(Bloc de texte):
1925 : Le 16 juin, Jean, Bruno, Wladimir, François-de-Paule d’Ormesson naît à Paris, rue de Grenelle. Quelques semaines plus tard, la famille d’Ormesson s’installe à Munich, en Allemagne, où le père, diplomate, est appelé à exercer ses fonctions.
1930 : Bien qu’encore jeune, Jean d’Ormesson est témoin de la montée du nazisme, jusqu’en 1933, en Allemagne.
1933 : Les d’Ormesson déménagent à Bucarest, en Roumanie, où ils résideront pendant trois ans, puis à Rio de Janeiro, où le père, André d’Ormesson, est nommé ministre de France au Brésil. Le jeune Jean y découvre les splendeurs du Carnaval.
1940 : Pendant la Seconde Guerre mondiale, la famille d’Ormesson s’installe à Clermont-Ferrand en France, puis à Nice, en 1941.
1944 : De retour à Paris, Jean d’Ormesson fait des études en lettres classiques, en histoire et en philosophie. Quelque cinq années plus tard, il obtiendra son agrégation en philosophie.
1950 : Jean d’Ormesson fait ses premiers pas en journalisme à Paris-Match. La même année, il est nommé secrétaire général adjoint du Conseil international de la philosophie et des sciences humaines à l’UNESCO. Il en sera président en 1992.
1956 : Il publie son premier roman, L’amour est un plaisir, chez Julliard.
1962 : Jean d’Ormesson épouse Françoise Béghin, avec qui il aura une fille, Héloïse.
1971 : L’écrivain connaît un premier succès populaire et critique avec La gloire de l’empire, qui remporte le Grand prix du roman de l’Académie française.
1973 : Le 18 octobre, à 48 ans, Jean d’Ormesson devient le plus jeune membre élu à l’Académie française. Il occupe le fauteuil laissé vacant par Jules Romains.
1974 : D’Ormesson est nommé directeur du journal Le Figaro. Cette même année paraît sa grande fresque familiale Au plaisir de Dieu, roman qui sera adapté à la télévision, sur la chaîne TF1, en 1978.
1975 : Jean d’Ormesson devient secrétaire général du Conseil international de la philosophie et des sciences humaines de l’UNESCO.
1978 : L’auteur publie le roman Le vagabond qui passe sous une ombrelle trouée, qui lui vaut sa première invitation à l’émission Apostrophes de Bernard Pivot.
1980 : Jean d’Ormesson propose la candidature de Marguerite Yourcenar, qui deviendra peu après la première femme admise à l’Académie française.
1985 : Le vent du soir est publié. Il constitue le premier roman d’une trilogie qui comprendra Tous les hommes en sont fous (1986) et Le bonheur à San Miniato (1987).
1991 : Jean d’Ormesson publie Histoire du Juif errant, premier des grands romans métaphysiques associés aux années dites de la maturité. Presque au même moment paraît aussi Garçon, de quoi écrire, une série d’entretiens accordés à François Sureau.
1994 : Son roman La douane de mer est publié.
1996 : Presque rien sur presque tout paraît.
1999 : L’auteur publie Le rapport Gabriel.
2003 : L’écrivain fait paraître ses mémoires sous le titre de C’était bien.
2005 : Jean d’Ormesson publie chez Laffont son plus récent roman, Une fête en larmes.

(Données extraites):
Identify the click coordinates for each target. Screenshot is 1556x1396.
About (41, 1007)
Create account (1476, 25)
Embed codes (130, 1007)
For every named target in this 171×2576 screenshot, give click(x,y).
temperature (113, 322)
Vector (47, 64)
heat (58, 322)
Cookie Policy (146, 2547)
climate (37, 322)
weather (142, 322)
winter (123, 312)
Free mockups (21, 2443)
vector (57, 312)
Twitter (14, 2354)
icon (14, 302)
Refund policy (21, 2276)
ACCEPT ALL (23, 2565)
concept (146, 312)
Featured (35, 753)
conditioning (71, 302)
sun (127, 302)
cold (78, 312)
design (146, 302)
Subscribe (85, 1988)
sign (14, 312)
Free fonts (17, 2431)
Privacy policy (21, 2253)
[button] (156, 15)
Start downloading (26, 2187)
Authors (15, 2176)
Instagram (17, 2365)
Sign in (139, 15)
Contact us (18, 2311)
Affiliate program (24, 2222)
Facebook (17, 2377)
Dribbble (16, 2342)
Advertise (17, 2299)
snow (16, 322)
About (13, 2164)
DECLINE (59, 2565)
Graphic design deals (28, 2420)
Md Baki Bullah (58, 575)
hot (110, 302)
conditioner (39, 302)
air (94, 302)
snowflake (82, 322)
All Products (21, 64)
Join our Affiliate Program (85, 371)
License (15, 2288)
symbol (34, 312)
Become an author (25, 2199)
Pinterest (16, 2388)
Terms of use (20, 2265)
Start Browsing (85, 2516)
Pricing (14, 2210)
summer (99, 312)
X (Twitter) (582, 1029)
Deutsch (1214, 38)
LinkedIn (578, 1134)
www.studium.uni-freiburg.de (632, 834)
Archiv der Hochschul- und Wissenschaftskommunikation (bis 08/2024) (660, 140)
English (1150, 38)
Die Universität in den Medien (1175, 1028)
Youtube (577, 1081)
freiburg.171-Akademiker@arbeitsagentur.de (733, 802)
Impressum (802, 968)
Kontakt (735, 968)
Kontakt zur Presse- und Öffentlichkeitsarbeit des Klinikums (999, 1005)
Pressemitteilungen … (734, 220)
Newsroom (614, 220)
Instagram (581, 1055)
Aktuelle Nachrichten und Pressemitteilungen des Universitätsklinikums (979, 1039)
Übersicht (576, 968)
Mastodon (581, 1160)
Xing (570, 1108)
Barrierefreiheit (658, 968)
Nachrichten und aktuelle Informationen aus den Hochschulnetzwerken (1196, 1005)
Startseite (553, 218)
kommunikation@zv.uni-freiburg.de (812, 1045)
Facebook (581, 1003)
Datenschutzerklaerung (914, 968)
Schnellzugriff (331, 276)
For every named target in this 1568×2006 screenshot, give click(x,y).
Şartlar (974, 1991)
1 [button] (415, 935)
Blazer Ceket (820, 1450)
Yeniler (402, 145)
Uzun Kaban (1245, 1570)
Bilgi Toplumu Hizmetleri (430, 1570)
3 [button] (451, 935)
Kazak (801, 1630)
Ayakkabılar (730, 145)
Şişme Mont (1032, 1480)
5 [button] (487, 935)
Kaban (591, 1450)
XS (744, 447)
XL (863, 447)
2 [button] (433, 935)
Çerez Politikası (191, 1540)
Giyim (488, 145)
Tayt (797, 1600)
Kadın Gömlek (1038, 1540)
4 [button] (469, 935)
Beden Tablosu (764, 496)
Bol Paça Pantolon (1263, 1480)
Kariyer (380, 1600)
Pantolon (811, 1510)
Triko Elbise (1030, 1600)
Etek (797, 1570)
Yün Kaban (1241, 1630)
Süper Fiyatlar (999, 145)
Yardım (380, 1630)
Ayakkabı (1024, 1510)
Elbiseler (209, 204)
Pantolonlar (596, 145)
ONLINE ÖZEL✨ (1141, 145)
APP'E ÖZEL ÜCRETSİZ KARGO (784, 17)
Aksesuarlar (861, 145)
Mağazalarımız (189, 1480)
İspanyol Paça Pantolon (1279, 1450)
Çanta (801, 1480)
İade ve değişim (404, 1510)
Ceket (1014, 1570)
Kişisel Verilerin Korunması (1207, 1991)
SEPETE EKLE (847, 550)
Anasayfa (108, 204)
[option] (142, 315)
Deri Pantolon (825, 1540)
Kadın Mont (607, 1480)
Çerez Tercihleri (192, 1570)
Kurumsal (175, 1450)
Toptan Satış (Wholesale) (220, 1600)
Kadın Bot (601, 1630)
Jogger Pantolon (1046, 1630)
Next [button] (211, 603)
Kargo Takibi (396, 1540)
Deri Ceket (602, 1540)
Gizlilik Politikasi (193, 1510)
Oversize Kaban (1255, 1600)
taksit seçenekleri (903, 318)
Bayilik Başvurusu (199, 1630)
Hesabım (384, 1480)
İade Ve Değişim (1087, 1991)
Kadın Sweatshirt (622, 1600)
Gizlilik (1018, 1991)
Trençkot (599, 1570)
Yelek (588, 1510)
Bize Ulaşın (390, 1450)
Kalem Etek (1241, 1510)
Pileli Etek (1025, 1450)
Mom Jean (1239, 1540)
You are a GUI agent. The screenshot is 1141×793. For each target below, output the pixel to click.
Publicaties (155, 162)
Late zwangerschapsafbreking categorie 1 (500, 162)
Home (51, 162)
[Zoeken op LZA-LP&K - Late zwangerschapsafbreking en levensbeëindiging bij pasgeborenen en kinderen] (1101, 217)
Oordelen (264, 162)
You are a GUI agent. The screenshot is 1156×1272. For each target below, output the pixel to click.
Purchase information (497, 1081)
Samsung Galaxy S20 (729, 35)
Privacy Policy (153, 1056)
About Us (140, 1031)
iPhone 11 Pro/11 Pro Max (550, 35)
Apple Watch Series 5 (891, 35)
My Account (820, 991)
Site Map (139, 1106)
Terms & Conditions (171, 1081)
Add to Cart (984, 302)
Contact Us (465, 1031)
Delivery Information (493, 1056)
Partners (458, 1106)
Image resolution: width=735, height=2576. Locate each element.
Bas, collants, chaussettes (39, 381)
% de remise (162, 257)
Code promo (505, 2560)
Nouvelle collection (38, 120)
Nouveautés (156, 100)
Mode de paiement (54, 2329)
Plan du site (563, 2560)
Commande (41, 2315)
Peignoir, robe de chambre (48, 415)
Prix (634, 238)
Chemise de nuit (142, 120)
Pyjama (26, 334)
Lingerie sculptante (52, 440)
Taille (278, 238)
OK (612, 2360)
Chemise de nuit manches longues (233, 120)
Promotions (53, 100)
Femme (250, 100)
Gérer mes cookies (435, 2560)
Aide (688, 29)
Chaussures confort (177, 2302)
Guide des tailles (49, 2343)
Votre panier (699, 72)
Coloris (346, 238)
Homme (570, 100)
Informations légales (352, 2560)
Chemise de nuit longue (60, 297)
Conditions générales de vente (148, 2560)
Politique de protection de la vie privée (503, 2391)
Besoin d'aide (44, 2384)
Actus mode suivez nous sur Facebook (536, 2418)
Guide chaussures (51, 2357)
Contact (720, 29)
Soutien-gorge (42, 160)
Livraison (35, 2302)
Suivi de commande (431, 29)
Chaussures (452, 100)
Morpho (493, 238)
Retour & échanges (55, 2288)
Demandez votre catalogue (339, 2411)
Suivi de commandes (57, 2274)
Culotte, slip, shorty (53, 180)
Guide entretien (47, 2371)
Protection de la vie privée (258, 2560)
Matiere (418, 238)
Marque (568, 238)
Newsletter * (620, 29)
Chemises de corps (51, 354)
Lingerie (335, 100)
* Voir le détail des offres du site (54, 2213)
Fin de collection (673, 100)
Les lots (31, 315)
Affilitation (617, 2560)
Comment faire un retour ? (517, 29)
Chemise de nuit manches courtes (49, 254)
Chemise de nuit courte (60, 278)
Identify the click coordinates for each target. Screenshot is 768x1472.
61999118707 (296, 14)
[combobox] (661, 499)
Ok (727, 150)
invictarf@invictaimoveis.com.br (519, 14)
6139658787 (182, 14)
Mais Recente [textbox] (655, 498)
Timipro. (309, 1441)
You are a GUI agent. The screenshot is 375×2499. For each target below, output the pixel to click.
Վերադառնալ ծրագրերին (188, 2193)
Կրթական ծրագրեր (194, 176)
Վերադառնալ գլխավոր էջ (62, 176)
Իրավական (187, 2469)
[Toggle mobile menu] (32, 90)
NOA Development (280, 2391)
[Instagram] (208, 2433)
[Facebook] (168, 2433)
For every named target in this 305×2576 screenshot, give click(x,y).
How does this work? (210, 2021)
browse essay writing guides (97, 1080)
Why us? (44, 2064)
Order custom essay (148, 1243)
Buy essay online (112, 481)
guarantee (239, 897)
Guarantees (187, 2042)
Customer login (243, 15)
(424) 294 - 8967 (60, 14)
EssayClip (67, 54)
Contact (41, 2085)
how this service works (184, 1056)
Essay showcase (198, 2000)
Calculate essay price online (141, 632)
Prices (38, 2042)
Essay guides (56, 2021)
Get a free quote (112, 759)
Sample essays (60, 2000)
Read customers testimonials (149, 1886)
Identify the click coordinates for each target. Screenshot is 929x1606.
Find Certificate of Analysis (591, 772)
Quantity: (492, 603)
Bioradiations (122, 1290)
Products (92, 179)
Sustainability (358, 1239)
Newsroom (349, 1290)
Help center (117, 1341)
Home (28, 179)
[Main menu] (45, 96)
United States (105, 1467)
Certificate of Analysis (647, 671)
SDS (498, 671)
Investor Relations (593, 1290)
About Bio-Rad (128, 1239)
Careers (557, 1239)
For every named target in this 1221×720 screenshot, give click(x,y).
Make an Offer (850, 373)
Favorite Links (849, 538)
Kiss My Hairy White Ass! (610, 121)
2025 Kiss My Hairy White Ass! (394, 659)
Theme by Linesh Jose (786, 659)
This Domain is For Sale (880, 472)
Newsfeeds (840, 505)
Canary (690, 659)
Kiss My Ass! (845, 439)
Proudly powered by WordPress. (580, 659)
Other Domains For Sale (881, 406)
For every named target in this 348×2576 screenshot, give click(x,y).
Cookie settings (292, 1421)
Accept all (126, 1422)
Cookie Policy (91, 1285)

(À faire):
D'après la chronologie consacrée à Jean d'Ormesson, quel fauteuil occupe-t-il lors de son élection à l'Académie française en 1973 ?

(Solution proposée):
Il occupe le fauteuil laissé vacant par Jules Romains.